*What the exercise asks*: Can you copy the listing verbatim between the lines holding "Where should I click to: Open" and "tap(508, 349)", inclusive?
====
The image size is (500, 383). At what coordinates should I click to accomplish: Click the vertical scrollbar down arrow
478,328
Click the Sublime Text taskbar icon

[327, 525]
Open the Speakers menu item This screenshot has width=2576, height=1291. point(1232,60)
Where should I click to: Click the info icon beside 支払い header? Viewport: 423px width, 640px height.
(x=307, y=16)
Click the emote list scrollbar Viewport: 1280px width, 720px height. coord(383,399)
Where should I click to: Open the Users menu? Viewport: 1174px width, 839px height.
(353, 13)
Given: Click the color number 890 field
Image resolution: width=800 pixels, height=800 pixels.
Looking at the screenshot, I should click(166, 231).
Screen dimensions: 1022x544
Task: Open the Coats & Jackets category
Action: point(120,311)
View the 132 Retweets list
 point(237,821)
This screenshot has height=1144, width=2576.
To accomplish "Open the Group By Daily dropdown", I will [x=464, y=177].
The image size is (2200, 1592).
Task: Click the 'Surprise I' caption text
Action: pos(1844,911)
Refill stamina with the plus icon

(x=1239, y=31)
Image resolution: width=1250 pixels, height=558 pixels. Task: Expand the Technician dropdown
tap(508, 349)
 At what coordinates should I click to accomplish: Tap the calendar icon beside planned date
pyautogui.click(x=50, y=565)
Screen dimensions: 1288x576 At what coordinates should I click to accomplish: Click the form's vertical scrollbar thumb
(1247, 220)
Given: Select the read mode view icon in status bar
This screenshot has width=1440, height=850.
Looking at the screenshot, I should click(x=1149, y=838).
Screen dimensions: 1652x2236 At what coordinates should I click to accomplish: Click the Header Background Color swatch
====
*Response to this exercise*:
Where should I click to: Open the Users menu? Viewport: 1174px width, 839px height.
(353, 13)
Given: Click the color number 890 field
Image resolution: width=800 pixels, height=800 pixels.
Looking at the screenshot, I should click(166, 231).
Screen dimensions: 1022x544
Task: Open the Coats & Jackets category
Action: point(120,311)
View the 132 Retweets list
 point(237,821)
This screenshot has height=1144, width=2576.
To accomplish "Open the Group By Daily dropdown", I will [x=464, y=177].
The image size is (2200, 1592).
Task: Click the 'Surprise I' caption text
Action: pos(1844,911)
Refill stamina with the plus icon

(x=1239, y=31)
Image resolution: width=1250 pixels, height=558 pixels. Task: Expand the Technician dropdown
tap(508, 349)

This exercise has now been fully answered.